Een kettingbeding is één van de mogelijkheden om rechten en verplichtingen te laten gelden jegens rechtsopvolgers die niet bij de oorspronkelijke overeenkomst waren betrokken. Rechtsopvolgers kunnen ook aan voorwaarden worden gebonden door het gebruik van onder meer kwalitatieve verplichtingen, erfdienstbaarheden, erfpacht, appartementsrechten of mandeligheden. Ieder van deze figuren heeft weer zijn eigen voor en nadelen in de toepassing ervan.
Conclusie
Aan kopers van onroerende zaken kunnen voorwaarden voor gebruik, verkoop en verhuur worden opgelegd. Om ook de rechtsopvolgers en (onder)huurders aan die voorwaarden te binden, kan gebruik worden gemaakt van het kettingbeding.
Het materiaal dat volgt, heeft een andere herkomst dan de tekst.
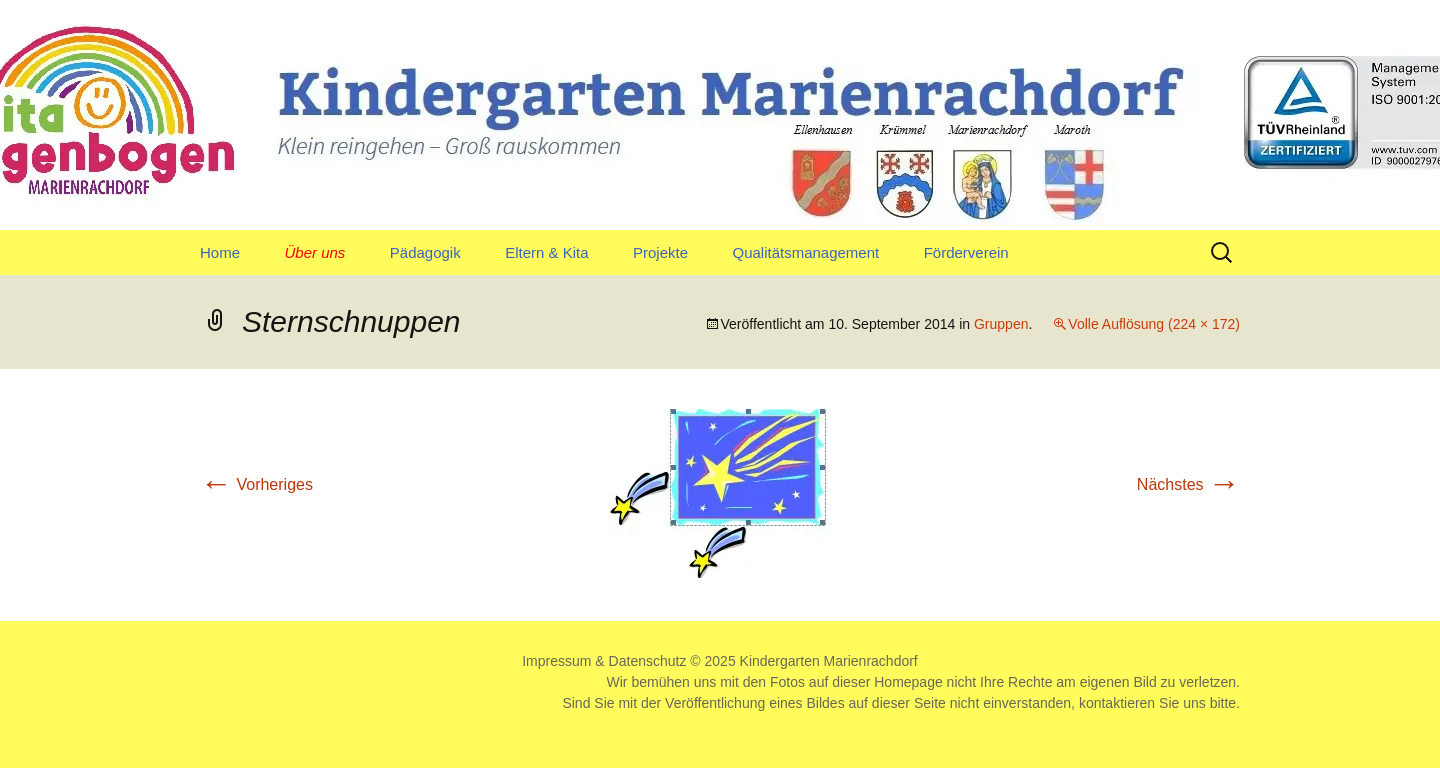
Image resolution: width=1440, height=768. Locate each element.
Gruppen (1001, 324)
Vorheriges (256, 484)
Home (220, 252)
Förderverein (966, 252)
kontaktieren (1117, 703)
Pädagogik (425, 252)
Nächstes (1188, 484)
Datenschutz (648, 661)
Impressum (556, 661)
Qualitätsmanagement (805, 252)
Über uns (314, 252)
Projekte (660, 252)
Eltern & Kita (546, 252)
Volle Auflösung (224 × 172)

Dit buitenwettelijke instrument biedt veel mogelijkheden, maar moet wel goed worden toegepast werking te hebben. Vereist is dat het kettingbeding naast het beding dat moet worden opgelegd niet één maar twee doorgeefverplichtingen bevat en een afschrikwekkende boete. Indien aan een van deze vereisten niet wordt voldaan verliest het beding zijn kracht of kan het beding nietig blijken te zijn. De ketting breekt immers bij een zwakke schakel.